Der erste Auftritt des 33-Jährigen vor dem US-Kongress zeigt: Politisch muss der Facebook-Chef in Washington wenig fürchten.

Analyse von Johannes Kuhn, Austin

Amerikanische Medien hatten den Termin wie einen Hollywood-Showdown verkauft. Doch die beinahe fünfstündige Senatsanhörung von Facebook-Gründer Mark Zuckerberg war nichts für Unterhaltungsfanatiker. Auch wenn es diesen einen Moment gab, der später in allen Fernsehnachrichten auftauchen sollte.

Dick Durbin (demokratischer Senator aus Illinois): "Wäre es in Ordnung, wenn Sie uns einweihen würden, in welchem Hotel Sie die vergangene Nacht verbracht haben?"

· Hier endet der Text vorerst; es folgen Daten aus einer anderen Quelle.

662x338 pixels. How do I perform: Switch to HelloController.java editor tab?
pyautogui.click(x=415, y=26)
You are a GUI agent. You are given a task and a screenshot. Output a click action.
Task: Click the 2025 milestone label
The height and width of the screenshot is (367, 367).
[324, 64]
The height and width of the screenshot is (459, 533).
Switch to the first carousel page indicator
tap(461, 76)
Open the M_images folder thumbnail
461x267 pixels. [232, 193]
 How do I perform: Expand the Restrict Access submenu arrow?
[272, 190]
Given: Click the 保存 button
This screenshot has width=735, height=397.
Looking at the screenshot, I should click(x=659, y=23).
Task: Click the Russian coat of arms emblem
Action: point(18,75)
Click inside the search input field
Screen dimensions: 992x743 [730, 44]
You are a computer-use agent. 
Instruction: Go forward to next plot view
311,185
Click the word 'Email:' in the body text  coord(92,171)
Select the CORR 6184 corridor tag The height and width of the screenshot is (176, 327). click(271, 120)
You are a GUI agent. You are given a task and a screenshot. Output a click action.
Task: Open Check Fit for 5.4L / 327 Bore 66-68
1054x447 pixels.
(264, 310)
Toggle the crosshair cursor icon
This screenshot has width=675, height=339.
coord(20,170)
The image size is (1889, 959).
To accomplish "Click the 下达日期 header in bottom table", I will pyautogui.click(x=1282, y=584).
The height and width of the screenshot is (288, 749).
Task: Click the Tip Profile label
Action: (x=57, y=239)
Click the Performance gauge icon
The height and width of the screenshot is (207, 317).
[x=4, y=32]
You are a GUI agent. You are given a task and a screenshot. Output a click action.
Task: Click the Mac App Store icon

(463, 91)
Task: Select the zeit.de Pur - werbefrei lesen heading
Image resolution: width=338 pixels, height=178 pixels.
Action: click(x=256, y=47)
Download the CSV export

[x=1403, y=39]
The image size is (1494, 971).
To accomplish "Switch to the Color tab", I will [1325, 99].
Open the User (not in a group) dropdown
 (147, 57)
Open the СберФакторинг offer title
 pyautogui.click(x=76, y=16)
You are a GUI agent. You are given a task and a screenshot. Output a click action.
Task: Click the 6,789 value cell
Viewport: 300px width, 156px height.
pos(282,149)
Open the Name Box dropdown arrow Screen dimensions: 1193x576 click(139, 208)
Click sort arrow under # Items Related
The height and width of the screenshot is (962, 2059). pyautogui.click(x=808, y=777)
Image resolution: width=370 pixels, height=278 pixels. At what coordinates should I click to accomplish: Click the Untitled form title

Mark Zuckerberg, nach kurzem Nachdenken: "Hmm, nein." (leises Gelächter)

Durbin: "Wenn Sie jemandem diese Woche eine Nachricht geschrieben haben, würden Sie uns teilhaben lassen, wie die Personen heißen?"

Zuckerberg, lächelnd: "Senator, das würde ich wahrscheinlich nicht hier öffentlich tun wollen."

Durbin, milde lächelnd: "Ich denke, das könnte es sein, worum es hier geht: Ihr Recht auf Privatsphäre."

Einerseits bringt dieser "Erwischt"-Moment die Facebook-Debatte auf den Punkt. Andererseits symbolisiert er auch das Problem: Wenn Firmenchefs nach Skandalen vor dem Kongress antanzen müssen, geht es an erster Stelle nicht um Aufklärung, sondern um die TV-gerechte Kanalisierung des Volkszorns durch Volksvertreter.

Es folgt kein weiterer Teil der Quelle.